Жалко - не жалко... Но увиденное зрелище битвы за эти пригласительные
билеты невольно заставляло осознавать собственную значимость в глазах
женского пола.
Значит не всё так плохо в этом мире, если женщины могут отдавать
столько сил и энергии только для того, чтобы попасть в наш мужской
монастырь.
Да, была у Юрки единственная слабость. Уж очень он был охоч до
женского пола, который представлял мне в неприглядном виде.
Ни одну приличную, да и неприличную тоже, девушку, попадающуюся
навстречу в городе или ещё в каких-либо ситуациях, он не мог пропустить,
чтобы не выразить на словах ей какой-нибудь плоский комплимент или
не ляпнуть свою наиглупейшую шутку. Ну, в точности, как второй Лёха
Остроушко.
У него по этому поводу была даже своя присказка 'Бог увидит – хорошую пошлёт!' Но при этом одновременно, он настолько цинично
отзывался о женщинах, что это часто служило причинами наших споров
и разногласий в отношении женского пола.
Однако, каждый человек имеет право на свою точку зрения и это не
мешало нашей дружбе с ним. Его работа на стройках БАМа не могла
пройти бесследно, и там-то он уж насмотрелся всего. Там научился пить
всё, что горит, и иметь дела с женщинами, теми, что дают. Он считал, что
их завоёвывать не обязательно – всегда найдётся та, которая тоже хочет
того чего и ты.
На субботний ужин ленинградцы, в предвкушении домашних маминых
харчей, обычно не приходили в столовую. Ну, а поскольку столы были
накрыты на всю роту, то считай, что можно было смело есть и не только
одну порцию.
Толя Прилищ, наш бульбаш из небольшого города Слуцка, был в нашем
классе самый заядлый спортсмен и кандидат в Мастера спорта и успевал
всё: учиться, тренироваться до умопомрачения и поесть столько, сколько
израсходовал на тренировках своих гигакалорий.

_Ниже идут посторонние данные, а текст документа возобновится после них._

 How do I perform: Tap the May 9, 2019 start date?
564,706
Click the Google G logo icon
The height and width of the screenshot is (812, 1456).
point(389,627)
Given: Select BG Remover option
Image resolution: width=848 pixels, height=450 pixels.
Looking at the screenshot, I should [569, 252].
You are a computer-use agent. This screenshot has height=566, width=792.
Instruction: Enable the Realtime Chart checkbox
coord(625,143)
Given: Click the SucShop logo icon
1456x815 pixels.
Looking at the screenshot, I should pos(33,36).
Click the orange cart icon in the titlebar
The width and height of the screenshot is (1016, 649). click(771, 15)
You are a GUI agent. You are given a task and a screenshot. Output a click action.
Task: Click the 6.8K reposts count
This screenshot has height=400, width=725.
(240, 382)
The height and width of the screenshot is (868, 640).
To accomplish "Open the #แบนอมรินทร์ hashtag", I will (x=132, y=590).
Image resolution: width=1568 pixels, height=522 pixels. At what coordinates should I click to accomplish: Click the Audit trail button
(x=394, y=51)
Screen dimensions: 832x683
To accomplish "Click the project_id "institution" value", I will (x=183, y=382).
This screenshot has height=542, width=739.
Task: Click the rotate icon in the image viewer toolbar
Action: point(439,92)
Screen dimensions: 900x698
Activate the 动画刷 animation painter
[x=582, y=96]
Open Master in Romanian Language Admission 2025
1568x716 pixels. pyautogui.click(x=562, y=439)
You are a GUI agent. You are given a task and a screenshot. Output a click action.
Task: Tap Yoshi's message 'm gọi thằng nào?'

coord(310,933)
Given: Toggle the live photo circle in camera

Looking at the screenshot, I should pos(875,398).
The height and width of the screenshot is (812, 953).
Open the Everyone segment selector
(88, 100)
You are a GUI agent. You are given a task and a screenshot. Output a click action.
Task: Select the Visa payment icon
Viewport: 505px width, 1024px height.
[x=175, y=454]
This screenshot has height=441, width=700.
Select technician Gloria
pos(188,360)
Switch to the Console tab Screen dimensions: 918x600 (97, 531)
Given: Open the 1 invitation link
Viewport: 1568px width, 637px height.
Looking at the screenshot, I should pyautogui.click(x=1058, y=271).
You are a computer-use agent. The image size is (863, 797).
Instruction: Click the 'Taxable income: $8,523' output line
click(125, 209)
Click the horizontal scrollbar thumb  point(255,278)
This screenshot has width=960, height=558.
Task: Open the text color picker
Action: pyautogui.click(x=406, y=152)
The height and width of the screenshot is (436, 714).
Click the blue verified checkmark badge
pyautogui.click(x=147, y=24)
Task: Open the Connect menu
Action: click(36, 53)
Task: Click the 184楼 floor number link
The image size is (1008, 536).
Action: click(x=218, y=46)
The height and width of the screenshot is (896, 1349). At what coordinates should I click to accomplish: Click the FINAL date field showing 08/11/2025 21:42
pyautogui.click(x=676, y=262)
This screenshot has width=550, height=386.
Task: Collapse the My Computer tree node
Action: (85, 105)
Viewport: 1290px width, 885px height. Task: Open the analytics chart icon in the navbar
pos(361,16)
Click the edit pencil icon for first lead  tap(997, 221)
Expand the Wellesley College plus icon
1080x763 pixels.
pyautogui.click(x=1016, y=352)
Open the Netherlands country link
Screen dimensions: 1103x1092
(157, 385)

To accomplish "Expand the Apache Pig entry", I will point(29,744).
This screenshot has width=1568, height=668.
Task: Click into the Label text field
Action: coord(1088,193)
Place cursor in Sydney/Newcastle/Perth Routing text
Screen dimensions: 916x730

Обычно в субботу и в воскресение он садился за свободный стол и
один за десятерых управлялся так лихо, что мне становилось не по себе,
памятуя своё обжорство в хлеборезке.
Как можно съесть в один присест 10 котлет и полбачка перловой каши
и даже не поперхнуться при этом. Как могло вмещаться в человеческом
желудке среднего размера с собственную ладонь такое количество пищи,
совершенно не понятно, но мы ему не препятствовали, а он нам.
Ещё Толя был примечателен тем, что имел самый красивый, просто
безупречный, почерк в училище и поэтому оформлял все писарские
бумаги у нашего командира роты.
Что было именно ценно в его писарских талантах - это то, что, в отличие
от вечного титулярного советника Акакия Башмачкина, он не просто
бездумно переписывал красивым почерком бумагу, а проявлял при этом
разумную инициативу и недюжинный талант художника-оформителя.
Да, этот парень успевал всё, я даже завидовал его какому-то железному
стержню характера.
Построение на увольнение сразу после ужина - это целая процедура,
предваряющая выход в город.
Сначала старшина роты Изотов совместно со старшинами проверит
тебя с ног до головы: всю форму одежды и чем от тебя пахнет, и есть ли
чистые носовые платочки обильно надушенные 'Шипром'. Подстрижен
ты или нет, побрит ли чисто, какого цвета у тебя носки, одеты ли на тебе
кальсоны, и даже есть ли у тебя в головном уборе иголки с нитками, на
случай если ты вдруг порвешь штаны или тельняшку и нужно будет их
срочно заштопать.
Неудовлетворяющих жёстким уставным требованиям бойцов, старшина
роты выводил из строя, и увольнение им переносилось на ближайшее
светлое будущее.
Изотов докладывал командиру роты о готовности личного состава роты
к увольнению в город, и тот в свою очередь выходил и произносил перед
строем свои необычайные нравоучения и наставления, пересыпаемые флотским юмором.
- Товарищи курсанты! Вот вы как себе представляете нормальное
увольнение в город-герой Ленинград? Лично я бы посетил концерт
филармонии и послушал хорошую инструментальную музыку или
посетил какой-нибудь спектакль. Можно позволить себе выпить бокал
хорошего терпкого вина, выкурить парочку хороших душистых сигарет.
Потанцевать мазурку или танго с дамой сердца... - мечтательно поучал
нас и делился богатым собственным опытом Чук.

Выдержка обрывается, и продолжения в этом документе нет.